New American 
April 16, 2012
A Planned Parenthood group in California has launched a pro-abortion “prayer” campaign “in celebration of women and reproductive rights.” The project, entitled “40 Days of Prayer to Keep Abortion Safe and Legal ,” is sponsored by Six Rivers Planned Parenthood  in Eureka, California, and features 40 different prayers individuals can offer for those involved in the abortion process: the mothers, escorts, abortionists performing the procedure — everyone, it seems, except the babies destroyed by abortion. The effort runs from March 18 through April 27.
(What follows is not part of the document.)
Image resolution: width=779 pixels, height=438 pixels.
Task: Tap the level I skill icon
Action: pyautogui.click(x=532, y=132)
The Rev. Rebecca Turner of Faith Aloud , one of the sponsors of the project, explained to Focus on the Family’s Citizen Link  that the “prayer” initiative is based on the belief that “abortion is a very private decision that women do often make. One-third of all American women do make this decision at some point in their lives, and we want them to know that God loves them in every situation, and whether they choose abortion or choose to have a child, whatever their decision, that God’s love is always present for them.”
Turner said that those involved “pray for women who are making difficult choices, we pray for pregnant women, we pray for the doctors who work in clinics, we pray for everyone who may be involved” — but not for the pre-babies.
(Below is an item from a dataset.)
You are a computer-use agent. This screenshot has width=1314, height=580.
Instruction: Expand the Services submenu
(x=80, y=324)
While it is impossible to ignore the obvious similarities, the pro-abortion minister insisted that her group’s prayer campaign was not intended as a challenge to 40 Days for Life , the annual initiative during which pro-life individuals and groups pray for an end to abortion. She did, however claim that the pro-life prayer project was “misguided … because it completely eliminates the woman. And it is the pregnant woman that we are concerned for.”
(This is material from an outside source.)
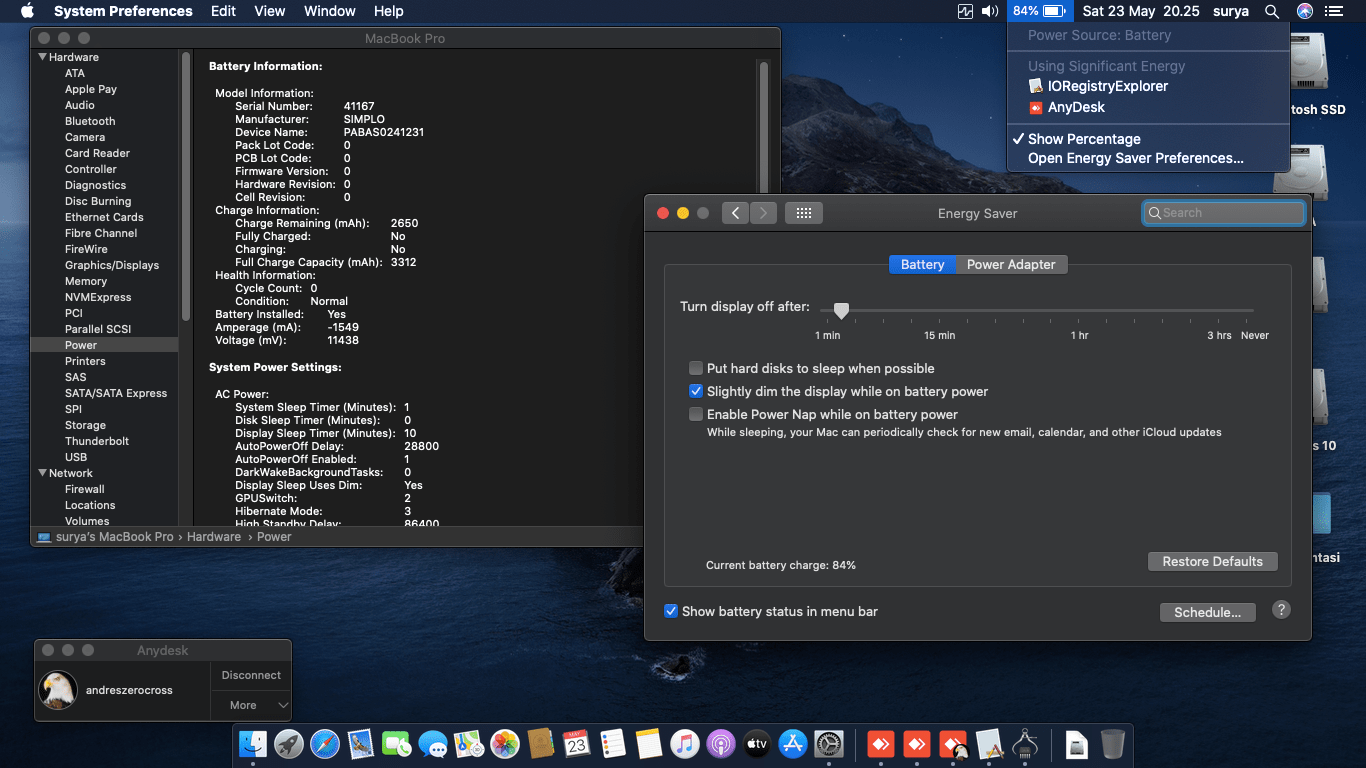Open the help button in Energy Saver
Image resolution: width=1366 pixels, height=768 pixels.
point(1281,610)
She emphasized that “instead of praying for unborn children, you know, we’re praying for those women, and we’re praying that they find within their own faith a strength, and that they don’t make decisions out of shame, that they don’t feel shame that’s imposed upon them by anybody else, whether it be family members or religious authorities or whatever, but instead to look to their own faith for strength and confidence, and to do what’s best for themselves.”